— Given passage —
I feel sorry for the metro network shareholders getting stuck with some of these regional TV stations as its widely known some small market regionals don’t sell enough advertising in the market to cover the transmission costs let alone fund local news. Paying to buy regional stations that are underwater on even transmission costs is nuts.

My understanding is the Sunshine Coast sub-market is the only market in regional QLD that makes money. All the other sub-markets run at a loss.

Prime makes a pretty substantial profit overall so those markets which may make a loss (which for Prime would really only include their digital joint ventures in Mildura and WA?) aren’t gonna make too much of an impact for those shareholders.

Where would such a combined operation exist to service Federal Parliamentary reporting needs and local News production in Canberra?
To run local news production out of parliament house would not be allowed by the parliament. Being the news bureaus there are only provided space for parliamentary reporting only. If you have ever been there, it is very small as it is. There is no space to put in a an extra studio for local news, let alone desks for extra journos, space for more edit suites and a control room.

— Entries —
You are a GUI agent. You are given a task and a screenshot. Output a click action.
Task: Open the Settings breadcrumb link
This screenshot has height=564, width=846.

* * *

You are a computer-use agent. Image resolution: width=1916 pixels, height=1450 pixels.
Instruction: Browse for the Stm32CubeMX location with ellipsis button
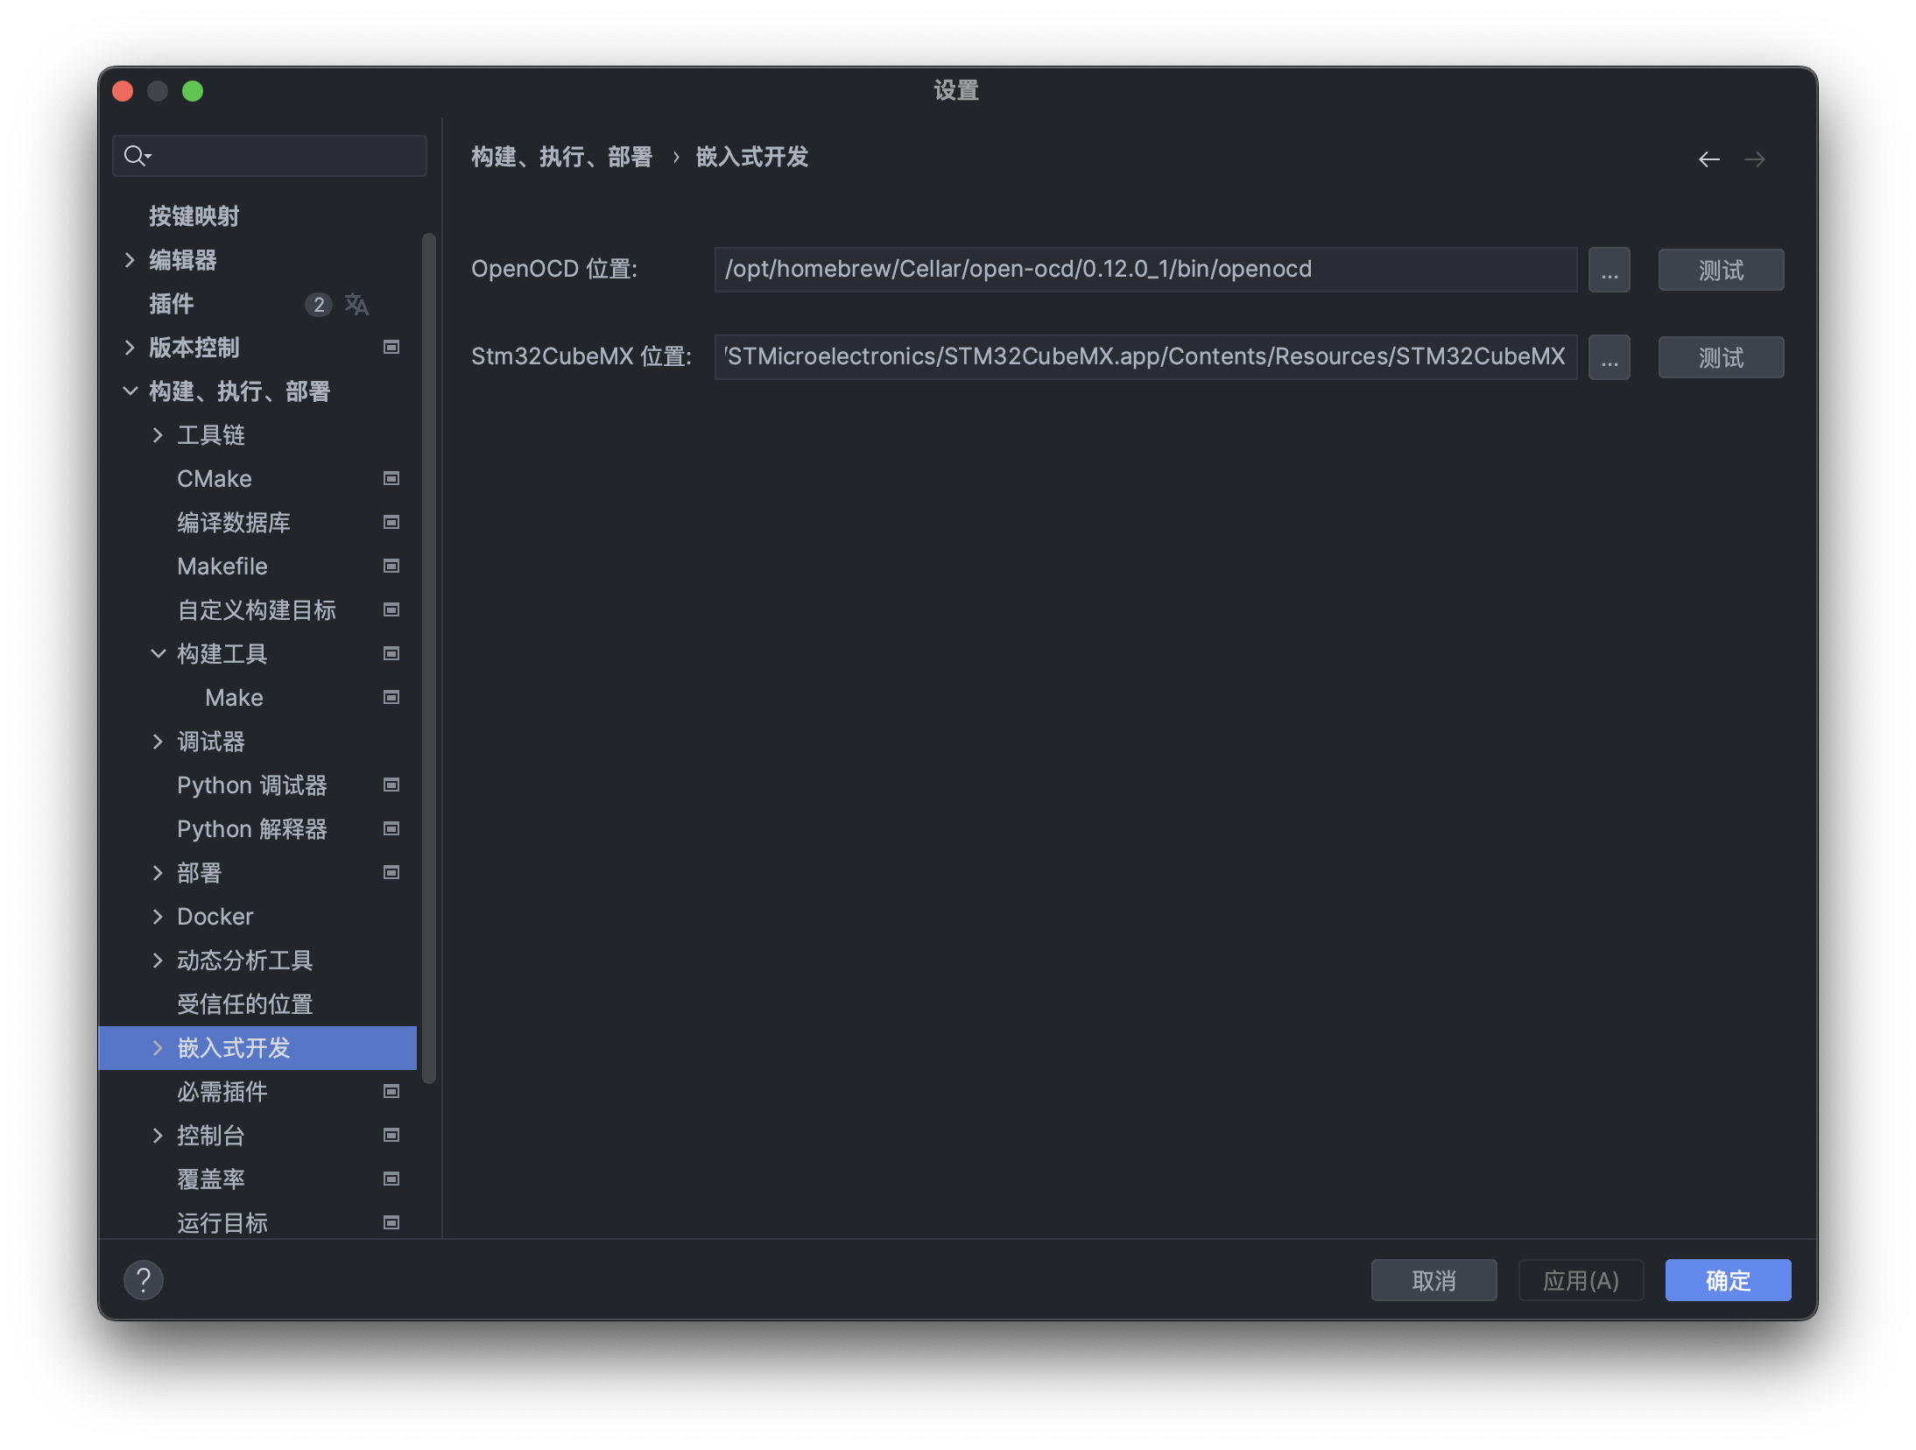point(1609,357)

— Given instruction 1 —
Print the part of the passage on regional TV stations between "I feel sorry" and "run at a loss.", inclusive, with no changes.
— Given instruction 2 —
Rewrite only the records between the lines holding "You are a computer-use" and "point(1609,357)", inclusive, requests and all, increasing every coordinate in the answers by 104. Please leave the pictures out.

— Complete answer 1 —
I feel sorry for the metro network shareholders getting stuck with some of these regional TV stations as its widely known some small market regionals don’t sell enough advertising in the market to cover the transmission costs let alone fund local news. Paying to buy regional stations that are underwater on even transmission costs is nuts.

My understanding is the Sunshine Coast sub-market is the only market in regional QLD that makes money. All the other sub-markets run at a loss.

— Complete answer 2 —
You are a computer-use agent. Image resolution: width=1916 pixels, height=1450 pixels.
Instruction: Browse for the Stm32CubeMX location with ellipsis button
point(1713,461)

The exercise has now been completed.